### Activity
Return the lines from the start of the data through the line with "Click the Federal". Include both of those lines and no others.

### Data for this exercise
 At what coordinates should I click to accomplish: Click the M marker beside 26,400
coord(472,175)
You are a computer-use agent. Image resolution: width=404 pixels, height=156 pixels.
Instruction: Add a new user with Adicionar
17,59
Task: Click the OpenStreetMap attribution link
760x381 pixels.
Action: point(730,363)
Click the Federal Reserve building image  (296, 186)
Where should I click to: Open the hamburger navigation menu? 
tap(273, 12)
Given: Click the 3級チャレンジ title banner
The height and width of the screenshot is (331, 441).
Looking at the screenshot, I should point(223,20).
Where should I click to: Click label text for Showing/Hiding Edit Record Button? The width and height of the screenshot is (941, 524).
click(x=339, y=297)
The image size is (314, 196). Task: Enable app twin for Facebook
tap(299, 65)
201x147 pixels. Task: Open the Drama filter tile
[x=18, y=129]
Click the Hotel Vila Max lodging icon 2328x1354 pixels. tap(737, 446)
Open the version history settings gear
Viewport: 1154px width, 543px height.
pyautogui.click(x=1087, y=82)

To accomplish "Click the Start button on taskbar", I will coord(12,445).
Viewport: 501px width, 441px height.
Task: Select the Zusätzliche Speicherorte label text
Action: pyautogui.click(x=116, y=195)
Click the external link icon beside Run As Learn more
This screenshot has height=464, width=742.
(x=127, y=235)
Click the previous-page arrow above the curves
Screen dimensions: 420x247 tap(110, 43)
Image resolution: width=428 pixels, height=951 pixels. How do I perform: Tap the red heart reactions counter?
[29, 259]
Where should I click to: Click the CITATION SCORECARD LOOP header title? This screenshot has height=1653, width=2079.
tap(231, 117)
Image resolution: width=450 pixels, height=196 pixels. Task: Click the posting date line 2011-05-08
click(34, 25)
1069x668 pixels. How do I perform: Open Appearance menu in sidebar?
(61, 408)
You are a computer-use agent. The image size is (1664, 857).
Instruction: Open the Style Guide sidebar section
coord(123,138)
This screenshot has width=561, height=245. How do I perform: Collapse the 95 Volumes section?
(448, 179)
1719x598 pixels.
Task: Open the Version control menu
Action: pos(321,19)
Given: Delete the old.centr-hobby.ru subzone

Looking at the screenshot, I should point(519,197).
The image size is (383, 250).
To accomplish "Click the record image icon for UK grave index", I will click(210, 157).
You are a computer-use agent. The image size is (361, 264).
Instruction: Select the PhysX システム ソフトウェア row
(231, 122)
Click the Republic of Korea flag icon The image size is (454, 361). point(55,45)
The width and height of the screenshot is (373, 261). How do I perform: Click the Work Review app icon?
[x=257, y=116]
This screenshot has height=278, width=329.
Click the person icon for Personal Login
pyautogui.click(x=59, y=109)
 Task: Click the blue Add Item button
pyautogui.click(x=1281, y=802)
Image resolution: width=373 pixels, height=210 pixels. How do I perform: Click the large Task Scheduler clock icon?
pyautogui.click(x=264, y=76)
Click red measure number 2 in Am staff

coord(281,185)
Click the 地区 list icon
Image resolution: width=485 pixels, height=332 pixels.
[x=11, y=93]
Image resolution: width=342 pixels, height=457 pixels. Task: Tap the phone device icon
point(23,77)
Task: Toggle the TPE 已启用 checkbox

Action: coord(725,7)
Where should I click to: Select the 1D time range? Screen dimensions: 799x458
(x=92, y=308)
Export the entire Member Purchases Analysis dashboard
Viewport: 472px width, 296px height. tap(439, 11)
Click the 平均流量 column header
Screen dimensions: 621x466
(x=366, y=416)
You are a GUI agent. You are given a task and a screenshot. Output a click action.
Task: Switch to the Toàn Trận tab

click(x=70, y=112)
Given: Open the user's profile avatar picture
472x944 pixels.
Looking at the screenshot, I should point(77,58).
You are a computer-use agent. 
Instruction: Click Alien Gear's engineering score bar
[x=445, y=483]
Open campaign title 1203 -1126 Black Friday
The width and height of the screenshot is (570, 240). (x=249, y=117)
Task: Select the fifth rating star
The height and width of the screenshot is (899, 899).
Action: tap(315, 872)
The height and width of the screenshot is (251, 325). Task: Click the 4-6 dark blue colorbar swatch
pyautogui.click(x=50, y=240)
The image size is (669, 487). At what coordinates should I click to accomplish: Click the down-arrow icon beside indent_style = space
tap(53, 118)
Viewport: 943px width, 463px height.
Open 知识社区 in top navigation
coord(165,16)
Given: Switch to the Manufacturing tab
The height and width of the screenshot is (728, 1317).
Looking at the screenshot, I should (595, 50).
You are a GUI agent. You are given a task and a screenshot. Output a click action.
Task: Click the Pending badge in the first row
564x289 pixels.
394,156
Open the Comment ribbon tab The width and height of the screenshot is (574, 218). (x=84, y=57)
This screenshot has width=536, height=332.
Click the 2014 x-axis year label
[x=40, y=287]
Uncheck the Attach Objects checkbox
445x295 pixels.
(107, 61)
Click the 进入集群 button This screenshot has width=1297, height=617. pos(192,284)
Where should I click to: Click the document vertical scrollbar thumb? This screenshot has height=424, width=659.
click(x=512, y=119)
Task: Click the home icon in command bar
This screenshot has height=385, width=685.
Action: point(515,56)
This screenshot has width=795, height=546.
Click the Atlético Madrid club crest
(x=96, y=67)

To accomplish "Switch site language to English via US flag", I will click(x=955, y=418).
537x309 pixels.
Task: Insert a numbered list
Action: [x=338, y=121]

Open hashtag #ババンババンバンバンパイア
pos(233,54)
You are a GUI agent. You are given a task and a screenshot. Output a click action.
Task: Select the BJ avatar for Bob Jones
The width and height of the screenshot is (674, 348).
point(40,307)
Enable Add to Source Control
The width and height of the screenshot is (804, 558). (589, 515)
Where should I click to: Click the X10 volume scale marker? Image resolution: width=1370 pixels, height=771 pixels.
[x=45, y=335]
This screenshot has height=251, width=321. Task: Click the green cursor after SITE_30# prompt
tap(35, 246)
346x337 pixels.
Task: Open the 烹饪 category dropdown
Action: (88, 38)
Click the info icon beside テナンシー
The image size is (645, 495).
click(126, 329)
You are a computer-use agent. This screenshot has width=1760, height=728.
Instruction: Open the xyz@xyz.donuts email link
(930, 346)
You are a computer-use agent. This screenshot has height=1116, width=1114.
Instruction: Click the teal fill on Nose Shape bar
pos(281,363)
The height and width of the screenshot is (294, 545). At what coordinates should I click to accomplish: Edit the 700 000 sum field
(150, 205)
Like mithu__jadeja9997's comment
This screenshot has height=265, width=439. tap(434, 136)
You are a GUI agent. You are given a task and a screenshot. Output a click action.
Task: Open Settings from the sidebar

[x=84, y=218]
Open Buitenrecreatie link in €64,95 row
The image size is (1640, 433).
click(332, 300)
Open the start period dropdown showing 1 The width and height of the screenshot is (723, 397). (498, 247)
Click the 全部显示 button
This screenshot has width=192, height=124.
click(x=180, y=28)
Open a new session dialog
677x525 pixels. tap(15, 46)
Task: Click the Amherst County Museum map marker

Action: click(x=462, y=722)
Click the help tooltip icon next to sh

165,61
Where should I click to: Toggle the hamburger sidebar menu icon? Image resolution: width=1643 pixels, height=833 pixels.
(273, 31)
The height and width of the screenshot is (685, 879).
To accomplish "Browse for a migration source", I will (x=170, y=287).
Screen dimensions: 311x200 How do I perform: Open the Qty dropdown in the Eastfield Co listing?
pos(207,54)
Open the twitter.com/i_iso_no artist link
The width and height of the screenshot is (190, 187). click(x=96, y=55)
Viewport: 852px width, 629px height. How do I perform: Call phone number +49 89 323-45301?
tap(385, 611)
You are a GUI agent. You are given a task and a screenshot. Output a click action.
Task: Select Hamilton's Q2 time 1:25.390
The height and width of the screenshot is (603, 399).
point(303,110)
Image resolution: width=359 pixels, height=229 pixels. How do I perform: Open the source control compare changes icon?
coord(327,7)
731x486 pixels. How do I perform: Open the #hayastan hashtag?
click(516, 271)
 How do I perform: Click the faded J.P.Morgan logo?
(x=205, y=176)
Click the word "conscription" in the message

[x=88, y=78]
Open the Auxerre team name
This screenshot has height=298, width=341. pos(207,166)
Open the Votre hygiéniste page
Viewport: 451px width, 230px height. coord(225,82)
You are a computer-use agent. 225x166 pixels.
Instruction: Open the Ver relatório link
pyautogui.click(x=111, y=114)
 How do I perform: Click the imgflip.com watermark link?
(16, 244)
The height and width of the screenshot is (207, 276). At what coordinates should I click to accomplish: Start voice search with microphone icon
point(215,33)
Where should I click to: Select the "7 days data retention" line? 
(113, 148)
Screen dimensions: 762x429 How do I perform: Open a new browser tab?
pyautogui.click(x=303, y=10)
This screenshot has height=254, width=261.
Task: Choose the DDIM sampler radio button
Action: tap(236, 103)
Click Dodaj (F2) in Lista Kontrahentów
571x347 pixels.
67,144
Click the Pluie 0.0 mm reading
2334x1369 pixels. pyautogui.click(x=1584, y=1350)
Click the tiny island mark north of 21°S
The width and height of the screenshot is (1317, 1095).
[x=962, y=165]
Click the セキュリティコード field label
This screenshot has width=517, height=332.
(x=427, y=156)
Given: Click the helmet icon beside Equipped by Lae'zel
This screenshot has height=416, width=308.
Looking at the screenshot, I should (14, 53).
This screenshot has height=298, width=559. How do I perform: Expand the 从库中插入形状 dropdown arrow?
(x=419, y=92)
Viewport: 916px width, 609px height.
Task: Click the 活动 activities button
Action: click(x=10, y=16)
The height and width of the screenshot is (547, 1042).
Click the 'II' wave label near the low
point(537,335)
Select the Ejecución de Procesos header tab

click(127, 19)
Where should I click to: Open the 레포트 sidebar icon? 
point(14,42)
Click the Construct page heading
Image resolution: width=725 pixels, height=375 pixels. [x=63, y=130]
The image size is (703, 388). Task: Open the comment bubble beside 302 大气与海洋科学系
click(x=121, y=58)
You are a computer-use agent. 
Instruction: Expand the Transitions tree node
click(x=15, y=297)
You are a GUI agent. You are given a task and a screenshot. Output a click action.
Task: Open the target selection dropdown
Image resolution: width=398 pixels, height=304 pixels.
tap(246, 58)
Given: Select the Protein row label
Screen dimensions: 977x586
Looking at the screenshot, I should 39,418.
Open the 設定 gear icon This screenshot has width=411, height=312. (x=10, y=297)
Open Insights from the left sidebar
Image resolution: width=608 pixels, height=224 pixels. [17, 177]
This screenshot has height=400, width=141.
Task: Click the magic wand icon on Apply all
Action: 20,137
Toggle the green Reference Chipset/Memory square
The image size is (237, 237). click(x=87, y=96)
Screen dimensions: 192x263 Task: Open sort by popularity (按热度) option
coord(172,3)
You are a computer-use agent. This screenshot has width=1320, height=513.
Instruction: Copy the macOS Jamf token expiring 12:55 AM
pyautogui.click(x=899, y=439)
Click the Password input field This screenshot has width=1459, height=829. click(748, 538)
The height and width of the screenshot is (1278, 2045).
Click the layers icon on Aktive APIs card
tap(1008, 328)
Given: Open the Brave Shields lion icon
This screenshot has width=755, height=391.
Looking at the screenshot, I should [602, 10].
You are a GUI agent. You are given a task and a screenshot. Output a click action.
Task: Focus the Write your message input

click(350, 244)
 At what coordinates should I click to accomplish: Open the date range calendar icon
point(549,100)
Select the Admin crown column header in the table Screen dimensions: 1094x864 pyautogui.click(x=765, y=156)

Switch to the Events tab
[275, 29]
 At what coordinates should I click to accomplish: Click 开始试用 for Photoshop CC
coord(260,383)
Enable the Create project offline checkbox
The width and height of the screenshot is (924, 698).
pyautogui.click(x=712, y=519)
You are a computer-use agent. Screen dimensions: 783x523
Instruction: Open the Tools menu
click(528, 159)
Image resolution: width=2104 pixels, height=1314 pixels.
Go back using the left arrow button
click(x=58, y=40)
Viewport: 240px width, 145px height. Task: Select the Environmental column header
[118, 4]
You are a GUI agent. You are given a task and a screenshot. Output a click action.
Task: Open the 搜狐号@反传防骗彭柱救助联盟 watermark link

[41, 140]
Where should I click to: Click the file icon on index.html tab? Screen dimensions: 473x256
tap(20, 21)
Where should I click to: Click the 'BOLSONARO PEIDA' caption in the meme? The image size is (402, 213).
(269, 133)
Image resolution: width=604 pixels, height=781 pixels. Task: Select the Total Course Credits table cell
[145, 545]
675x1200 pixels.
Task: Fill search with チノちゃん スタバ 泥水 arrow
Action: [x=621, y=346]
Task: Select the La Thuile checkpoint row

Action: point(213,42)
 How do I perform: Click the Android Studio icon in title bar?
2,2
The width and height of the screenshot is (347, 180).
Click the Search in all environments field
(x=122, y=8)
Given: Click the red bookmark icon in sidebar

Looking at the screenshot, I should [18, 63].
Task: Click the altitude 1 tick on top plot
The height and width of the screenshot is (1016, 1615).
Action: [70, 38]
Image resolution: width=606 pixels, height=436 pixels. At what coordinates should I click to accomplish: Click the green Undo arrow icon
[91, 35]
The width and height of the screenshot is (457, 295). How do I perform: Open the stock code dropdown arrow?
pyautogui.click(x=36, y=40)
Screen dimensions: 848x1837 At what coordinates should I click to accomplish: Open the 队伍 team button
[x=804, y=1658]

### Response area
 At what coordinates should I click to accomplish: Click the M marker beside 26,400
coord(472,175)
You are a computer-use agent. Image resolution: width=404 pixels, height=156 pixels.
Instruction: Add a new user with Adicionar
17,59
Task: Click the OpenStreetMap attribution link
760x381 pixels.
Action: point(730,363)
Click the Federal Reserve building image  (296, 186)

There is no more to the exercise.